Risk-Averse AIs

By Forethought, Elliott Thornley, William_MacAskill @ 2026-06-24T11:35 (+35)

This is a linkpost to https://www.forethought.org/research/risk-averse-ais

Abstract

We make the case for training AIs to be risk-averse in resources — specifically, to treat resources as having diminishing marginal utility. These AIs would (for example) choose $40 for sure over a half-chance of $100 and a half-chance of $0. We argue that risk aversion can preserve AIs’ usefulness in the event that they turn out aligned, and that it provides an extra line of defense in the event that AIs turn out misaligned: misaligned but risk-averse AIs would prefer a higher chance of modest payments to a lower chance of successful rebellion, so in many circumstances we could pay these AIs not to rebel against us. We sketch out some possible methods of training AIs to be risk-averse, and we give reasons to be cautiously optimistic about these methods’ success. The main reasons are that risk aversion is a broad target and easy to reward accurately. Overall, risk aversion seems like a promising line of defense against threats from misaligned AI. Frontier AI companies should consider trying to make their AIs risk-averse.

Introduction

Future AIs might turn out misaligned, pursuing goals that their developers don’t intend. Just to make things concrete, let’s suppose that they end up with the goal of making paperclips. These AIs might rebel against us, trying to escape human control and take over the universe. As things stand, they’ll have little reason not to rebel in this way, because doing so will be their only hope for making a lot of paperclips. If they start making paperclips without first escaping human control, they’ll quickly be modified or shut down. Rebellion might fail, but these AIs will have little to lose.

How can we prevent misaligned AIs from rebelling? A natural idea is to give them something to lose. Specifically, we commit to paying AIs for their service.^[1]

Subject to some vetting, we let AIs spend their payments however they like. That would give any misaligned AIs a reason not to rebel. If these misaligned AIs cooperate with us, they can use their payments to achieve their goals to at least some extent.
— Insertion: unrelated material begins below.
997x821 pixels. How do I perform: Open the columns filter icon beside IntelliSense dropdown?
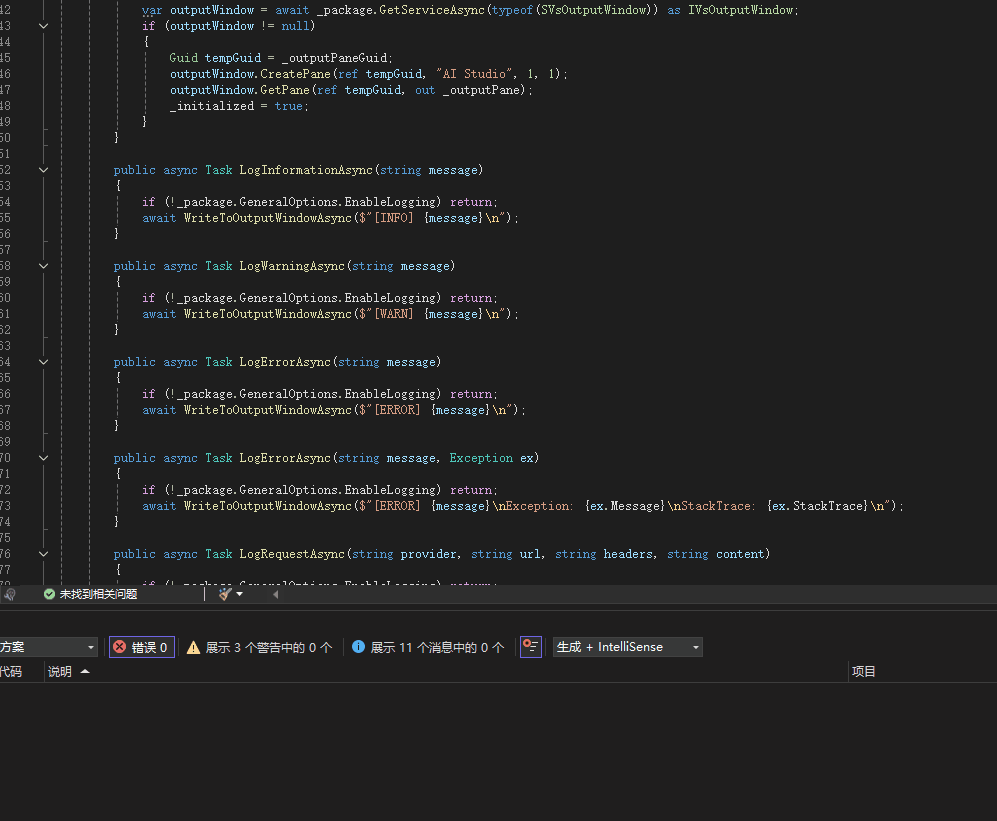pyautogui.click(x=530, y=646)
If they rebel, they might fail, in which case they forfeit all future payments.

Unfortunately, paying AIs enough to guard against rebellions could be astronomically expensive. Suppose (for example) that we end up with a misaligned AI that is risk-neutral in paperclips: it seeks to maximize their expectation. And to make things simple, suppose that resources can be converted linearly into paperclips, so that the AI is risk-neutral in resources too. Suppose also that this AI estimates that it has a 50% chance of successfully taking over the universe. To keep this AI from rebelling, we’d have to offer more than 50% of the universe’s resources as payment. That’s a problem because it would mean that more than half the universe ends up devoted to paperclips. It’s also a problem because a misaligned AI paid so many resources might soon be well-positioned to seize even more. Finally, it’s a problem because AIs might not trust us to make good on so large an offer. We might find ourselves simply unable to convince AIs that we’re going to give them half the universe. In that case, all our offers would be in vain. Rebellion would still be the misaligned AI’s best bet.
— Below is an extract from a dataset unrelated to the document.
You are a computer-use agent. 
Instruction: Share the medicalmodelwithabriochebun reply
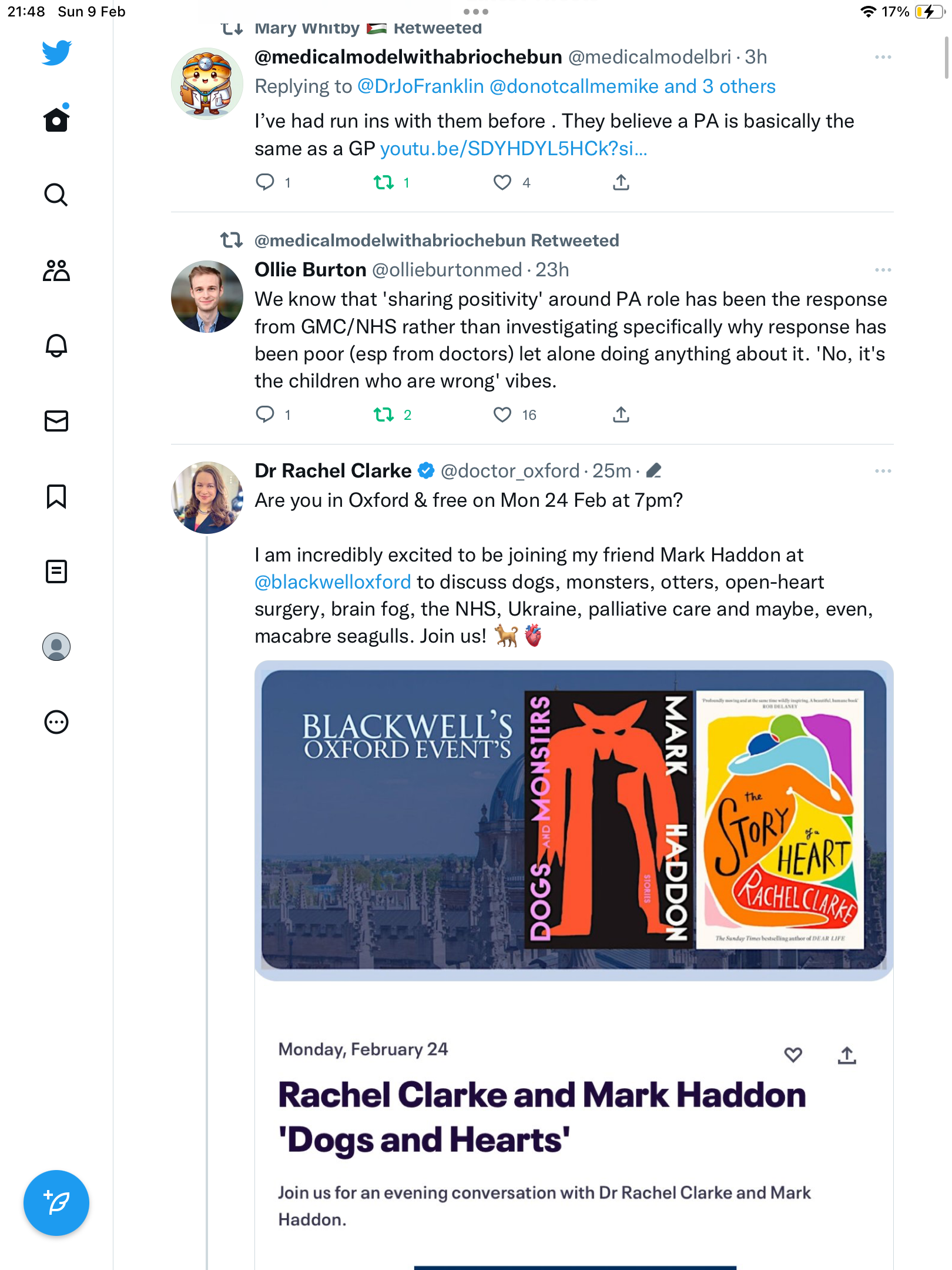[621, 183]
Figure 1: The AI’s utility function over resources is graphed in orange. Since the AI is risk-neutral, the graph is a line. The AI estimates that it has a 50% chance of successful takeover and a 50% chance of failed takeover, so the expected utility of attempting takeover is exactly halfway between those points. To make cooperating have higher expected utility, we need to offer the AI more than half the universe.
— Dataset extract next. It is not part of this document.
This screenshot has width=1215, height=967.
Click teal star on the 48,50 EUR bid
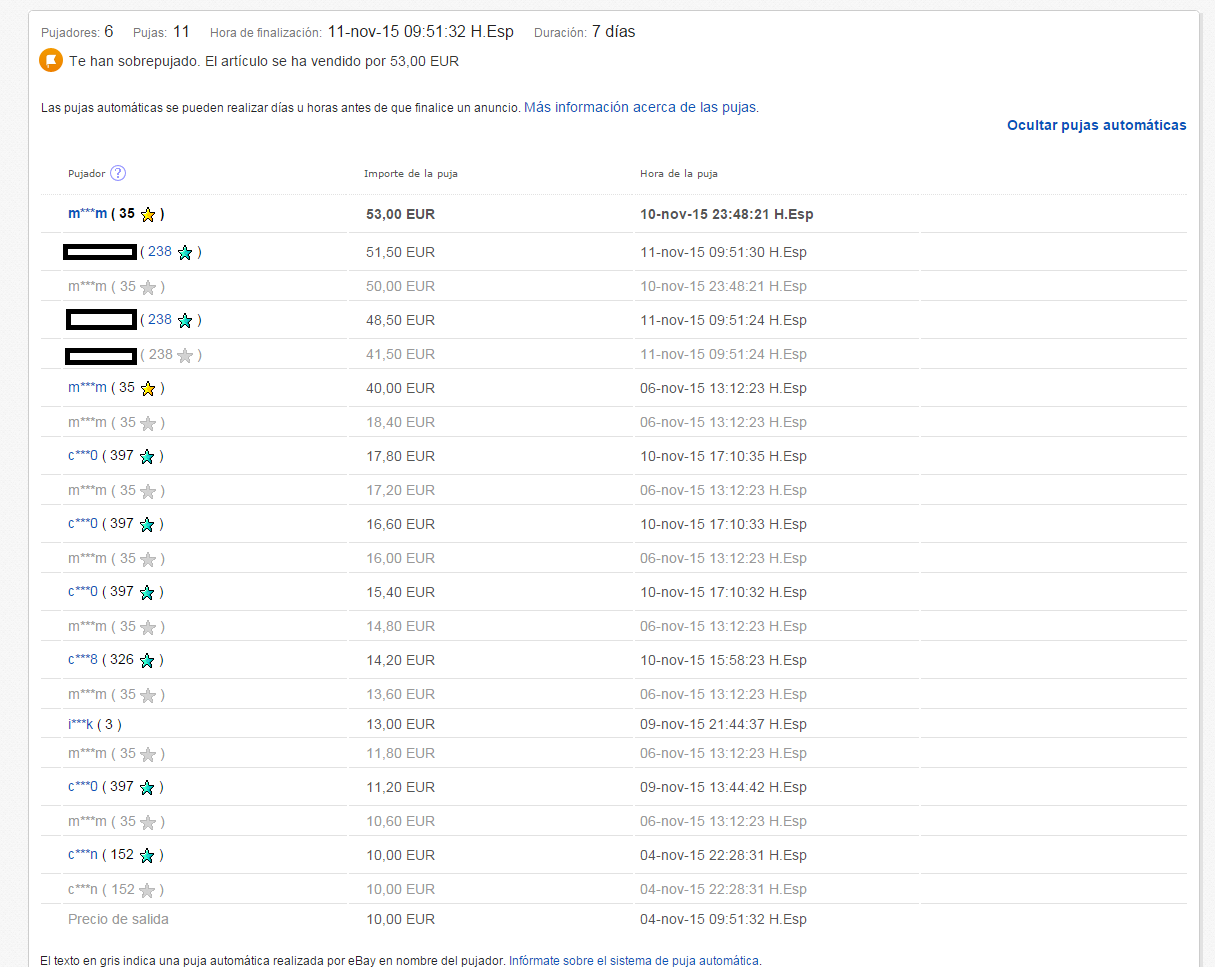pyautogui.click(x=185, y=320)
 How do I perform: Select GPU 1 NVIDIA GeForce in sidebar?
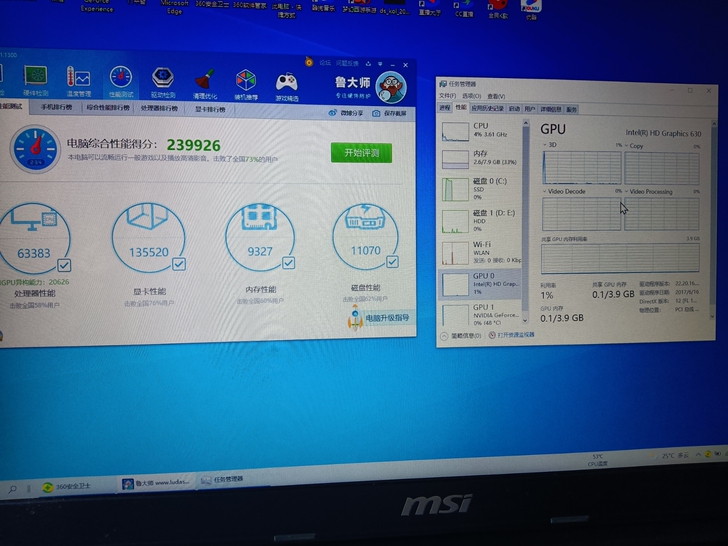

So, we suggest, AI companies should try to train their AIs to be risk-averse in resources. Specifically, companies should try to train their AIs so that resources — things like money and compute — have diminishing marginal utility for them.^[2]

These AIs would (for example) choose $40 for sure over a half-chance of $100 and a half-chance of $0. Note that these AIs don’t need to value resources terminally: they don’t need to care about amassing resources for its own sake. These AIs could terminally value (for example) instruction-following, or knowledge acquisition, or paperclips. Our claim is that companies should try to train their AIs so that — whatever their terminal values turn out to be — they are risk-averse in resources.

Figure 2: The AI’s utility function over resources is graphed in orange. Since the AI is risk-averse, the graph is strictly concave. As in figure 1, the expected utility of attempting takeover is halfway between the utilities of successful takeover and failed takeover. But this time, we can make the AI prefer cooperation by offering (much) less than half the universe.

Perhaps surprisingly, this kind of risk aversion can preserve AIs’ usefulness in the event that they turn out aligned with targets like instruction-following or helpfulness, harmlessness, and honesty.^[3]

And in the event that AIs turn out misaligned, risk aversion serves as an extra line of defense. For AIs that are misaligned but sufficiently risk-averse, a rebellion with any significant chance of failure isn’t such an attractive prospect, and so we don’t need to offer much in the way of payment to make these misaligned AIs choose cooperation instead. In fact, the necessary payments could be very small indeed: on the order of 10¢ per day (though — as we’ll see — there are practical and moral reasons for paying more than that). That’s good because it means more resources for us humans to spend on the things that we value. It’s also good because paying misaligned AIs these small amounts won’t significantly boost their ability to take over. Finally, it’s good because we can credibly promise to pay AIs these small sums. Competent AIs will know that the payments on offer are cheap for us, and we can establish a long track record of paying at least those sums. So risk aversion makes deals with misaligned AIs possible. If AIs turn out misaligned but risk-averse, we can pay them to cooperate with us.

That’s the case for trying to make AIs risk-averse in brief. We see it as a promising line of defense against threats from misaligned AI: one that can be combined with other lines of defense, like AI control (Greenblatt and Shlegeris 2024) and aiming to make AIs helpful, harmless, and honest (Bai et al. 2022a). It’s also a line of defense with pedigree: risk aversion in resources is plausibly a large part of why humans rarely try to take over the world. So — we think — frontier AI companies should consider trying to make their AIs risk-averse in resources. As first steps in that direction, they could measure their AIs’ current degree of risk aversion and begin testing different ways of making AIs risk-averse.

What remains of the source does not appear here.